*** Supplied information ***

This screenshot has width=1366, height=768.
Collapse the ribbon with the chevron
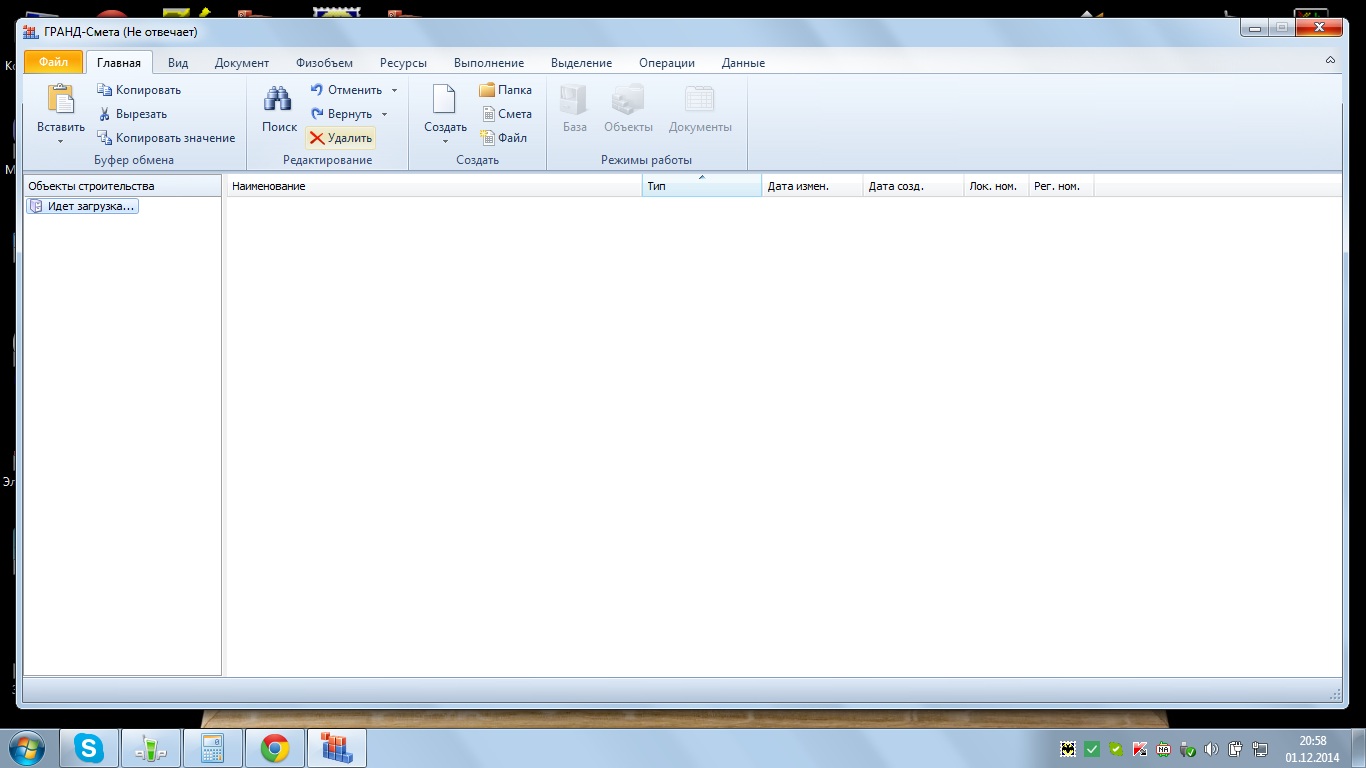1330,61
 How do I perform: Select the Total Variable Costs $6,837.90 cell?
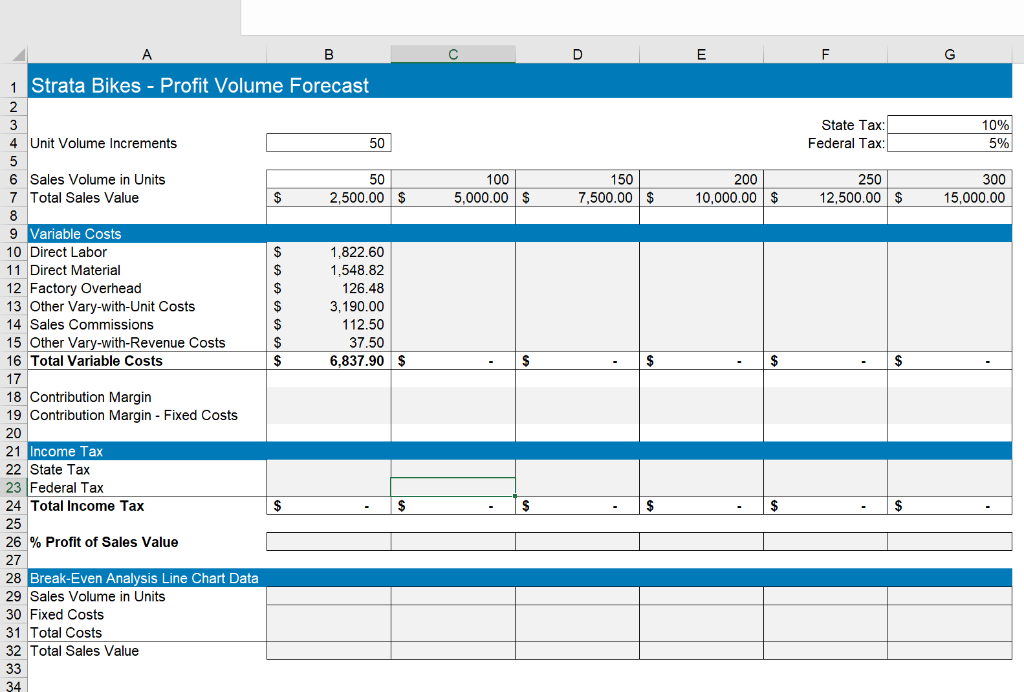coord(328,360)
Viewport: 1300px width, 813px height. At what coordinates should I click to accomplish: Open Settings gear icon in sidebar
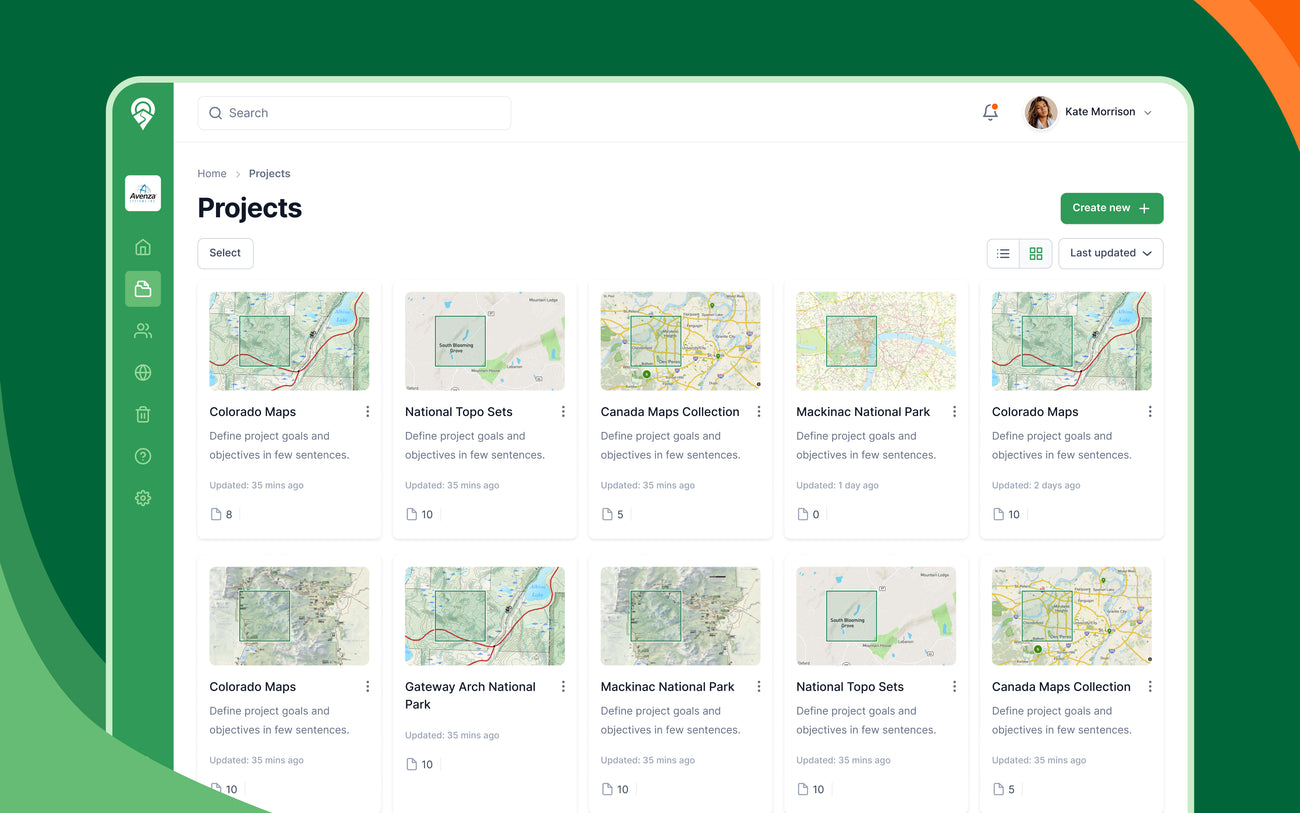143,498
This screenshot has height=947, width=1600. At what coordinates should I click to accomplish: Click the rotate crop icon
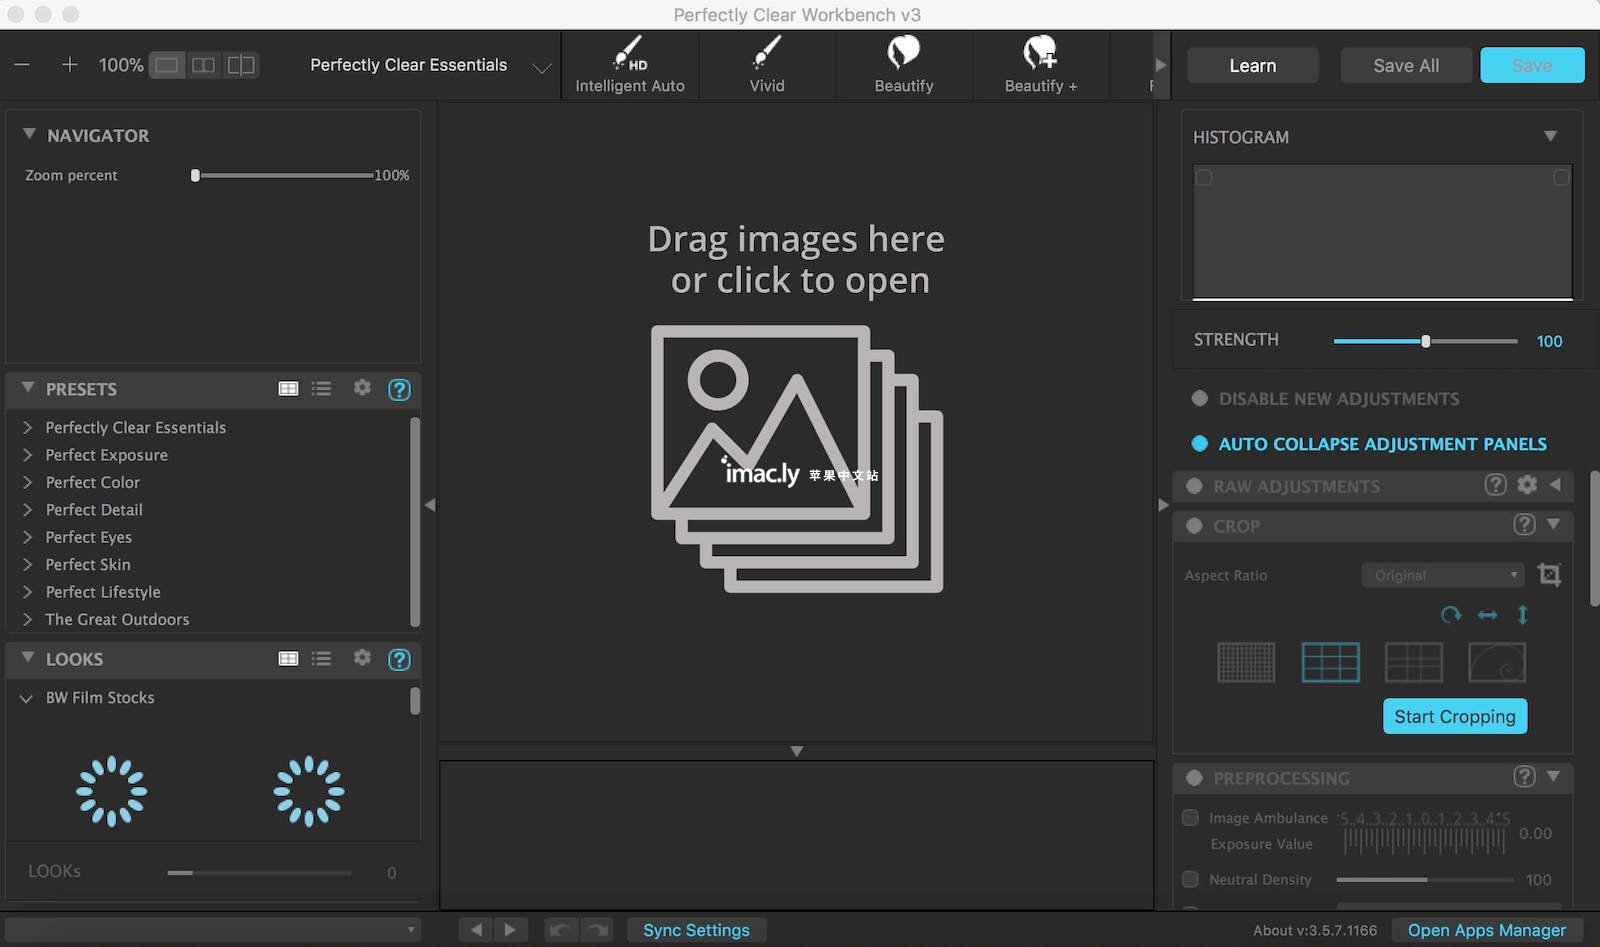(x=1451, y=615)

*** End of Supplied information ***

**Description of the task:**
An exact reprint of every record is required, with the pictures omitted.

**Task solution:**
This screenshot has width=1366, height=768.
Collapse the ribbon with the chevron
1330,61
 How do I perform: Select the Total Variable Costs $6,837.90 cell?
coord(328,360)
Viewport: 1300px width, 813px height. At what coordinates should I click to accomplish: Open Settings gear icon in sidebar
143,498
This screenshot has height=947, width=1600. At what coordinates should I click to accomplish: Click the rotate crop icon
(x=1451, y=615)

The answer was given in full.